Personal information
- Born: March 16, 1969 (age 57) Camden, New Jersey, U.S.
- Listed height: 5 ft 11 in (1.80 m)
- Listed weight: 194 lb (88 kg)

Career information
- High school: Haddon Heights (NJ)
- College: Pittsburgh
- NFL draft: 1992: 2nd round, 30th overall pick

Career history
- Los Angeles Rams (1992–1994); Green Bay Packers (1995)*; San Francisco 49ers (1995–1996); New England Patriots (1997–1999); New Orleans Saints (2000–2001); Carolina Panthers (2002)*;
- * Offseason or practice squad member only

Awards and highlights
- All-East Team (1991);

Career NFL statistics
- Tackles: 68
- Interceptions: 5
- Sacks: 4
- Stats at Pro Football Reference

= Steve Israel (American football) =

American football player (born 1969)

Steven Douglas Israel (born March 16, 1969) is an American former professional football player who was a cornerback in the National Football League (NFL). He played college football for the Pittsburgh Panthers.

==Career==
Israel grew up in Lawnside, New Jersey and played high school football at Haddon Heights High School.

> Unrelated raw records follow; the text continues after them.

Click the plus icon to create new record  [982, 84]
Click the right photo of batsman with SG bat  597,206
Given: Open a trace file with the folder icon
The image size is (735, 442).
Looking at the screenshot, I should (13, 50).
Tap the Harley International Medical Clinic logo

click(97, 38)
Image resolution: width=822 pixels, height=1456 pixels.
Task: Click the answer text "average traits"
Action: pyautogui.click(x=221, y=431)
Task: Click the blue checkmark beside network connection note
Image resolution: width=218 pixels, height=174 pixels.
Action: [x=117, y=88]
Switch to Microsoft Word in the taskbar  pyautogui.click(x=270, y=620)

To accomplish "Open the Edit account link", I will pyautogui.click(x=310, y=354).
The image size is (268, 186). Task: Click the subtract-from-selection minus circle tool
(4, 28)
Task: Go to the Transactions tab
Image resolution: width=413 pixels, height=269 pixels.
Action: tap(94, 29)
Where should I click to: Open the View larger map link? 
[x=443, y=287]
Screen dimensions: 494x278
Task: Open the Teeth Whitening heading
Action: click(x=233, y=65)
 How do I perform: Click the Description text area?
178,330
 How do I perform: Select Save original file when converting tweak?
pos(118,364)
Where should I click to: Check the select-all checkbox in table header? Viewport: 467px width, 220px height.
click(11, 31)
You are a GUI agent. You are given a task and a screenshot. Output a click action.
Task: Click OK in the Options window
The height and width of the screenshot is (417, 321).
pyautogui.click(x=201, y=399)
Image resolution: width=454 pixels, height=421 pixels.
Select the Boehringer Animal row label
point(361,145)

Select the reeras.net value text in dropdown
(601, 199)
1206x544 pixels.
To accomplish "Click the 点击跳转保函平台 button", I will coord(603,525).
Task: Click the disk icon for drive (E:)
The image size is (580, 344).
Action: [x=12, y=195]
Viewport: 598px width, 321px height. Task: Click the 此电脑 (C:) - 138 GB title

He played college football at the University of Pittsburgh and was selected first in the second round of the 1992 NFL draft. He played in the NFL for the Los Angeles Rams, the San Francisco 49ers, the New England Patriots, the New Orleans Saints, and the Carolina Panthers. After ten years in the NFL, Israel is now a college football analyst on ESPNU, Fox Sports and has appeared on some local networks.

Israel founded the EndZone Luncheon Series and created the Gridiron Luncheon Series in Charlotte.

==Personal life==
Israel received a BA in economics from the University of Pittsburgh and received business qualifications from the Stanford Graduate School of Business and from Harvard Business School.

In recognition for his contributions to football, Israel was inducted into the Camden County, New Jersey Hall Of Fame and the South Jersey Coaches Hall Of Fame.

Israel is currently married to Lorae Israel, lives in Charlotte, North Carolina, and has four children.

His younger brother, Ron, also played in the NFL.